Mas e os gatos? Nossos amigos felinos em média vivem mais que os cães, especialmente se viverem em casas e com pouco ou nenhum acesso à rua (diminuição do risco de atropelamento, doenças transmitidas por brigas, etc). Geralmente a média de vida é de 14 anos. O gato “mais velho do mundo”, chamado Nutmeg, fez 31 anos! E na prática clínica é cada vez mais comum gatos com 16, 17 anos. Os felinos a partir de 8 anos são “maduros” sendo que a partir de 13-14 anos são “idosos” em comparação com os seres-humanos.

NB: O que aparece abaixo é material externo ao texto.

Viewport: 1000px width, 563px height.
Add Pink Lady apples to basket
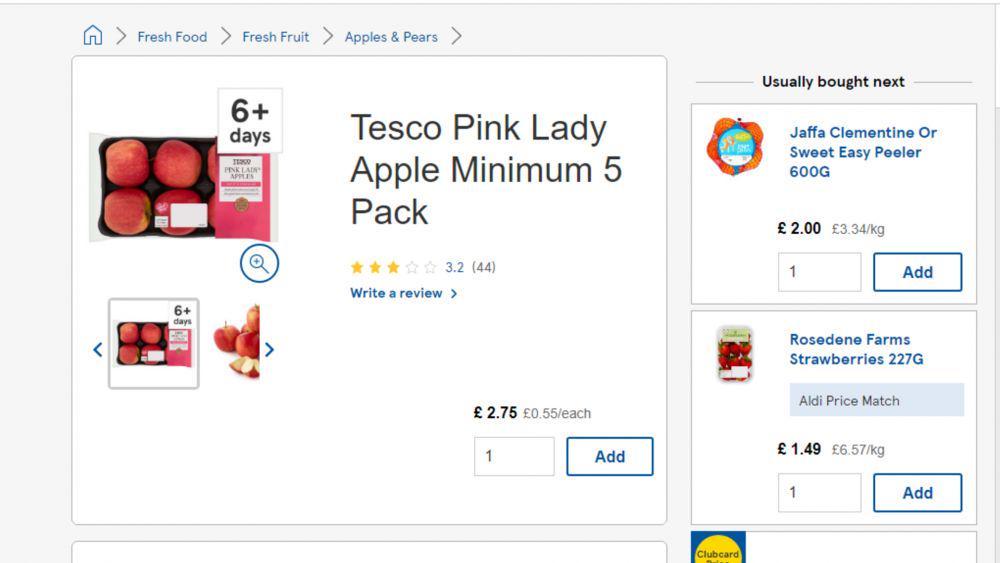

A idade avançada não é uma doença, e também não é sinónimo de não podermos fazer mais nada por aquele animal. Porém, de fato, estamos mais limitados.

Com a velhice começa a haver declínios graduais das capacidades funcionais dos órgãos e os problemas ou doenças vão se manifestar de acordo com o grau da perda dessa capacidade. É comum observarmos que os nossos amigos começam a ficar com pouca musculatura (atrofia), mas em contrapartida aumentam seu peso. Também em relação aos ossos e articulações existe uma gradual degeneração, com o aparecimento de artrites, osteoartroses, dificultando a mobilidade desses animais.

O coração e rins também começam a falhar, aliás talvez a Insuficiência Cardíaca e a Insuficiência Renal são as maiores causas de óbito dos animais. Nos gatos, a falha dos rins é a principal causa. Mas os tumores estão cada vez mais frequentes, fruto do aumento da longevidade dos nossos amigos e o tratamento, antes muito difícil, hoje já é uma realidade cada vez mais comum e aceite.

Outros sinais de velhice são cataratas, surdez e deficit cognitivo (muitos donos dizem “meu cão parece ficar ausente, a olhar para a parede…).

Talvez por me sentir um pouco limitada quando iria tratar um animal idoso, especialmente quando esses sentiam dor e onde muitos medicamentos são contraindicados (como os anti-inflamatórios nos animais com insuficiência renal, etc) fez com que meu interesse pela acupuntura e reabilitação física se tornasse cada vez maior. A acupuntura é muito eficaz no tratamento da dor e a reabilitação vai promover um atraso nas atrofias musculares, controlo de peso, isso sem falar em pacientes neurológicos onde “não existe medicação possível”, além de também promover bem-estar. As duas terapias em conjunto formam uma excelente dupla!

A utilização de medicações naturais, como no caso dos fitoterápicos chineses e nutracêuticos (ômega 3 e 6, por exemplo) não compromete os rins e o fígado desses pacientes.

Por isso, quando disserem que seu companheiro “é velhote e não vale a pena tentar” pense bem e informe-se. Vamos oferecer melhor qualidade de vida aos nossos amigos? Porque a idade não é uma doença, mas sim uma consequência!